His core point was that safe autonomy depends on infrastructure that can scale to observe, measure, record, and support operations in shared airspace.
A major theme of the presentation was the shift from human visibility to electronic airspace awareness. Webster described “electronic observation” as a practical pathway for BVLOS operations because it can support awareness beyond the physical limits of a pilot or visual observer.
That includes cooperative aircraft, non-cooperative aircraft, drones, terrain, airspace boundaries, and changing field conditions. He also discussed the role of systems such as FlightHorizon TEMPO in creating a common operating picture using radar, ADS-B In, telemetry, drone alerting, and recorded airspace data.
Webster emphasized that safety evidence will be central to authorizing commercial BVLOS operations.
Regulators and operators need records showing what was in the airspace, what was detected, how early it was detected, where coverage was available, and how the system performed across repeated flights.
He connected this requirement to Oklahoma’s investment in aviation infrastructure, including fielded sensing systems and modeled radar coverage at Infinity One Oklahoma Spaceport.
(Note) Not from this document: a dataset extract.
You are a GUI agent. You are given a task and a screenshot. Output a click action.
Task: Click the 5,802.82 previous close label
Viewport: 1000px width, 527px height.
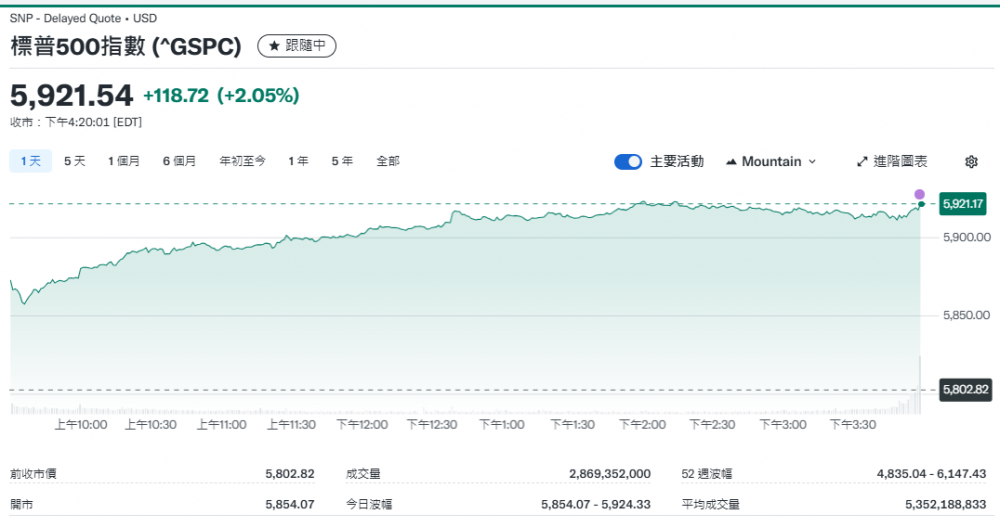click(x=964, y=390)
These capabilities help move BVLOS programs from isolated demonstrations toward repeatable operations supported by documented safety artifacts.
Watch the full presentation and read the transcript below.
Full Video
Full Transcript
Speaker: Kendyn Webster
Thank you for having me today. I’m really excited to be here in front of this initiative of aviation leaders to talk about something that’s important to me, but also to highlight what state-level investment in infrastructure is doing to further aviation growth.
In fact, this picture up here is a state-owned asset deployed at Burns Flat, which I’m going to highlight a little bit later.
Today, specifically, I want to talk about scalable autonomous operations in mixed-use, low-altitude airspace. That is a mouthful, and it’s not even 10 a.m. But the engineer in me wants to bring forward this conversation: scalable infrastructure is a pathway to commercially viable beyond visual line of sight operations.
For a long time, the attention in autonomous aviation has been on the aircraft, the drones, the battery, the automation, and the payload. That makes sense. The aircraft has matured.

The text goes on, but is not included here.